**Consignes:**
1. D'après le texte sur la renaissance asiatique, quelles ont été les deux plus grandes économies du monde de l'an 1 à 1820 ?
2. Donnez la suite du texte sur la grande renaissance asiatique, après sa dernière phrase.
===== Texte choisi
2029, la grande renaissance asiatique
Les Asiatiques ont été dominés et parfois humiliés par les Occidentaux au cours des deux derniers siècles. Ils abordent aujourd’hui l’avenir avec confiance. En 2050, les deux premières puissances mondiales devraient être la Chine et l’Inde. La grande renaissance asiatique engendrera des bouleversements géopolitiques. Les tensions sino-américaines sont déjà visibles et des conflits pourraient émerger entre puissances asiatiques. Toutefois, le choc des civilisations n’est pas inévitable.
Le XXIe siècle sera le siècle de l’Asie, tout comme le XIXe fut celui de l’Europe et le XXe celui des États-Unis. Cela ne fait aucun doute : de l’an 1 à 1820, les deux plus grandes économies du monde ont été la Chine et l’Inde. Les 200 dernières années, où l’histoire mondiale a été dominée par l’Occident, ont donc été une exception historique. Or toute exception finit par disparaître. En 2019 déjà, en parité de pouvoir d’achat (PPA), trois des quatre plus grandes économies mondiales sont asiatiques : la Chine, l’Inde et le Japon. En 2029, la part asiatique du produit national brut (PNB) mondial sera plus grande encore.
==========
===== Lignes de données
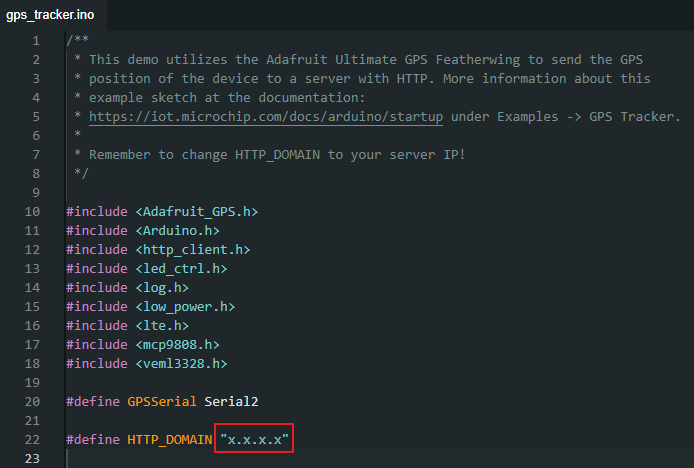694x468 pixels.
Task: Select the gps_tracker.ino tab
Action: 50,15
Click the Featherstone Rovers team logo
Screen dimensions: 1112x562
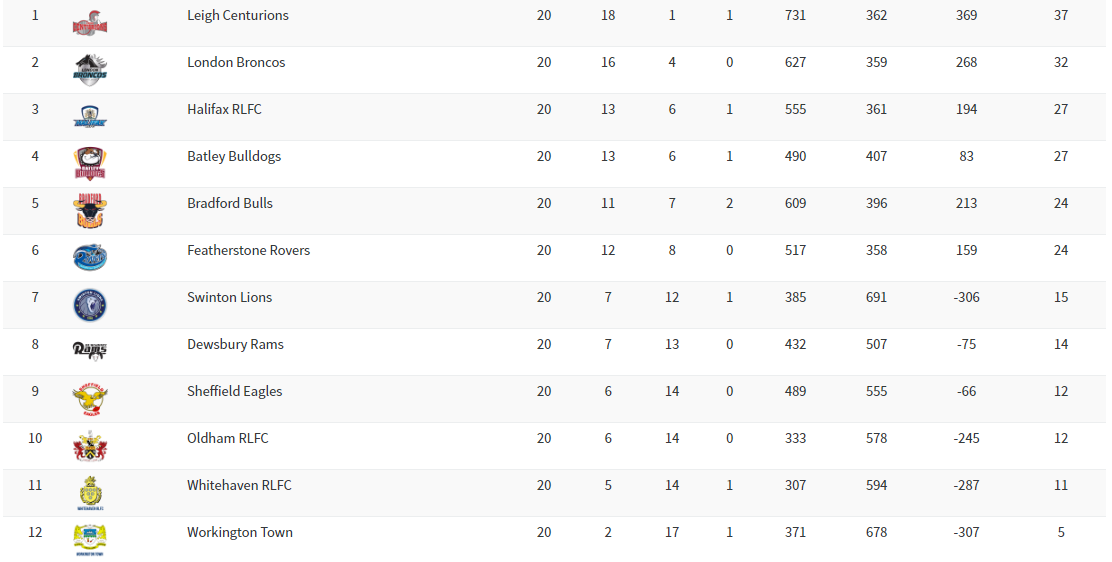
==========
**Corrigé des exercices:**
1. La Chine et l'Inde.

2.
Il ne fait aucun doute que le XXIe siècle sera celui de l’Asie. La question est de savoir si ce sera un siècle heureux. Le politologue américain Aaron L. Friedberg a prédit, voici plus de 20 ans, que « le passé de l’Europe pourrait être l’avenir de l’Asie ». Les transferts de puissance entre nations européennes à la fin du XIXe siècle ont conduit aux grandes guerres européennes du XXe siècle ; le même phénomène pourrait se produire en Asie.
Beaucoup d’Occidentaux pensent que l’Asie est d’autant plus encline au conflit et à la division qu’il n’existerait pas de liens culturels entre les sociétés asiatiques. C’est là une vision erronée. Les différentes parties de l’Asie entretenaient en vérité des liens profonds avant l’ère coloniale européenne. L’hypothèse développée ici est que, d’ici à 2029, l’Asie connaîtra une renaissance culturelle spectaculaire avec l’explosion des classes moyennes asiatiques. Il serait cependant téméraire de prédire que le chemin sera sans heurts. L’histoire n’avance jamais en ligne droite, et cette évolution connaîtra donc des hauts et des bas.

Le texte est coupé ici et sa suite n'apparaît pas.